JACリクルートメント(2124)は、幹部級・高額案件に強い人材紹介会社です。年収1500万円超のハイクラス人材の転職をお手伝いする会社で、アジアを中心に海外展開もしています。1988年設立、2006年に東証上場。現在は東証プライム(JPX400採用)で、時価総額は約1,442億円です。


こびと株チェックリスト 徹底分析

【利回り基準】

項目 基準 JACの実績 判定
税引前配当利回り 3.75%以上 4.37% ⭕️ 合格
配当政策 明確か 配当性向60〜65%→65%超へ引き上げ明記 ⭕️ 合格
配当継続力 蓄えあるか 現金153億円・利益剰余金239億円 ⭕️ 合格

【業績・財務】

項目 基準 JACの実績 判定
売上高 長期右肩上がり 2010年42.8億→2025年461億(約10.8倍 ⭕️ 合格
営業利益率 10%以上 25.35%(2025年) ⭕️⭕️ 大合格
EPS・BPS 増加傾向 EPS: 2.78→52.98、BPS: 10.49→141.06 ⭕️ 合格
自己資本比率 50%以上 72.3% ⭕️ 合格
流動比率 200%以上 要確認(四季報上では未掲載) 🔺
現金比率 高く増加傾向 現金153億/総資産309億=約49.5% ⭕️ 合格
営業CF・FCF 重視 営業CF 95.7億・FCF 7.89億(2025年) ⭕️ 合格
有利子負債 少ないほど良い 0円(無借金経営) ⭕️⭕️ 大合格

結論:基準をほぼ全てクリアする優良企業です。


「えっ?」と思う数字にフォーカス

ここからが本題ですね。かおるさんが気になる3つの疑問に答えます。

なぜPBRが6.17倍と高いのか?

こびと株の基準では「PBR2倍が目安、3倍以上は割高」とされていますよね。JACは6.17倍と、基準の倍以上です。

理由は「驚異的な資本効率」にあります。

JACは工場も在庫も持たない人材紹介ビジネスなので、簿価(BPS)そのものが小さく出ます。一方で、1人あたり営業利益487万円という高収益体質で、株主資本をどんどん増やせる会社です。

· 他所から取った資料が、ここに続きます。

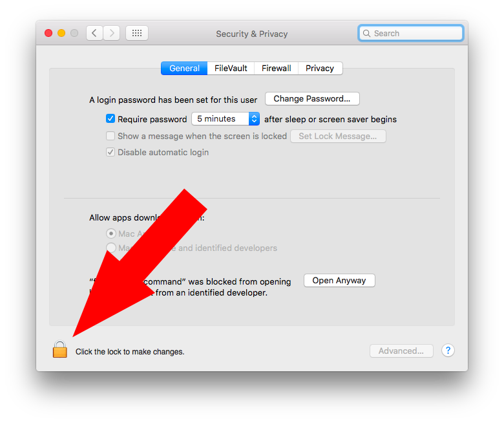Focus the Search input field
Image resolution: width=504 pixels, height=423 pixels.
coord(411,33)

市場は「この会社はBPS(141円)以上の価値を生み出し続ける」と評価しているため、PBRが高くなります。PBRが高い=即割高 ではなく、**「稼ぐ力が簿価に表れていない」**と考えるのが正確です。

ただし、こびと株の視点では**「失望したときに株価が大きく下がるリスク」**を忘れてはいけません。まさに今、それが起きています(後述)。

なぜ2025年から株価が下がっているのか?

チャートを見ると、2025年後半のピーク約1,100円から、現在870円まで約21%下落しています。業績は絶好調なのに、なぜ?

私の読み解きはこうです:

(1) 高PBRの宿命 PBR6倍超まで買われた=期待が極限まで織り込まれた状態でした。そこから少しでも成長鈍化の兆しが見えると、失望売りが出やすくなります。

(2) 2026年予想の成長率鈍化

  • 売上:461億→532億(+15.4%
  • 営業利益:117億→126億(+7.7%
  • 当期利益:84億→86億(+2.4%

過去数年の爆発的な伸びと比べると、利益成長が明らかに減速しています。これが市場の失望を招いた可能性が高いです。

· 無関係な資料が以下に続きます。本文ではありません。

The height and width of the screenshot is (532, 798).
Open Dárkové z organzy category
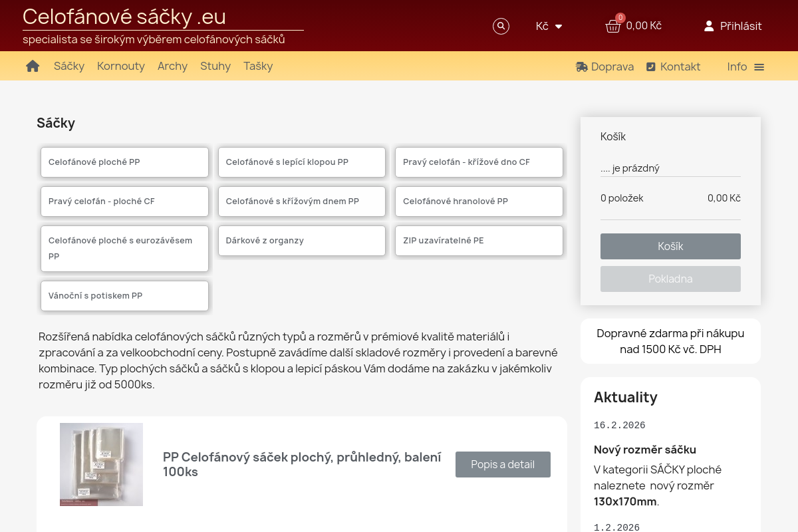(x=302, y=241)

(3) 配当金の減少懸念 ここが最も「えっ!」となる数字です👇

2026年の配当が「38円」で変わらない?実は…

配当推移表をよく見てください。

年度 一株配当
2024年 26円
2025年 36円
2026年予想 38円(+2円のみ)

2025年は36円→一気に大幅増配かと期待されたところ、四季報を見ると衝撃の事実が👇

四季報の配当欄:「26.6予 19円/26.12予 19円」=年間38円

つまり、2026年12月期は「中間19円+期末19円」で、実質的な配当水準は前期比で大きく変わらないということ。ROEが38%超ある超優良企業なのに、この配当政策は市場の期待を裏切った可能性があります。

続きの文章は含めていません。